Antrag auf die aufschiebende Wirkung eines Widerspruchs bzw. einer Klage gegen eine landesbeamtenrechtliche Abordnungsverfügung; Abordnung eines an chronischem Alkoholismus leidenden Lehrers

Bibliographie

Gericht
VG Göttingen
Datum
19.01.1998
Aktenzeichen
3 B 3401/97
Entscheidungsform
Beschluss
Referenz
WKRS 1998, 32606
Entscheidungsname
[keine Angabe]
ECLI
ECLI:DE:VGGOETT:1998:0119.3B3401.97.0A

Fundstellen

  • NVwZ-RR 1998, 667-668 (Volltext mit amtl.
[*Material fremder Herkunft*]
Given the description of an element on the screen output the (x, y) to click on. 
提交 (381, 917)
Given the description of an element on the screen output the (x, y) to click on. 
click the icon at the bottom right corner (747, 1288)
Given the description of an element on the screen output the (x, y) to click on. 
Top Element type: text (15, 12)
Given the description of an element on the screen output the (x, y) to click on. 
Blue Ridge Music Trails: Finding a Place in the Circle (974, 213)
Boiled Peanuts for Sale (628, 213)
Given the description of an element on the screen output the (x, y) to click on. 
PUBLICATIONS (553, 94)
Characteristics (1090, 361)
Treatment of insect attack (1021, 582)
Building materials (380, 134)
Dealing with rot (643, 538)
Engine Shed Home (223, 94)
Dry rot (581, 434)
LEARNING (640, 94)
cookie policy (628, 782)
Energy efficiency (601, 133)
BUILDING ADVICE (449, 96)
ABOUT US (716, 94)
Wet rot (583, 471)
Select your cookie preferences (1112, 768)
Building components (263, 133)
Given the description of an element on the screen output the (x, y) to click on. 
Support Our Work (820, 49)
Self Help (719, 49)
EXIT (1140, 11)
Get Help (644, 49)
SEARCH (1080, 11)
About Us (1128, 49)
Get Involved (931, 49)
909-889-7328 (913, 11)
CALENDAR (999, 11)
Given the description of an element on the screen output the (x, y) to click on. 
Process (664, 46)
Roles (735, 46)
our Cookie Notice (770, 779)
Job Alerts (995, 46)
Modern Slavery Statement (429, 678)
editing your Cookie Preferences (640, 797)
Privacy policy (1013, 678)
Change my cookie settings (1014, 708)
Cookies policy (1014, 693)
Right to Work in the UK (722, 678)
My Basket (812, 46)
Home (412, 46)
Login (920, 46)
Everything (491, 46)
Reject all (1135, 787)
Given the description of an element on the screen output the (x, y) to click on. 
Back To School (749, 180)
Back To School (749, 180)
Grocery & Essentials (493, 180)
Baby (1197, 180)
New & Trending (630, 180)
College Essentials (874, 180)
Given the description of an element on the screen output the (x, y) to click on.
LS)
  • ZBR 1998, 184

Verfahrensgegenstand

Abordnung
hier: Antrag nach § 80 Abs. 5 VwGO

Die 3. Kammer des Verwaltungsgerichts Göttingen hat
am 19. Januar 1998
beschlossen:

Tenor:

Der Antrag, die aufschiebende Wirkung des Widerspruchs des Antragstellers gegen die Abordnungsverfügung der Antragsgegnerin vom 26.08.1997 anzuordnen, wird abgelehnt.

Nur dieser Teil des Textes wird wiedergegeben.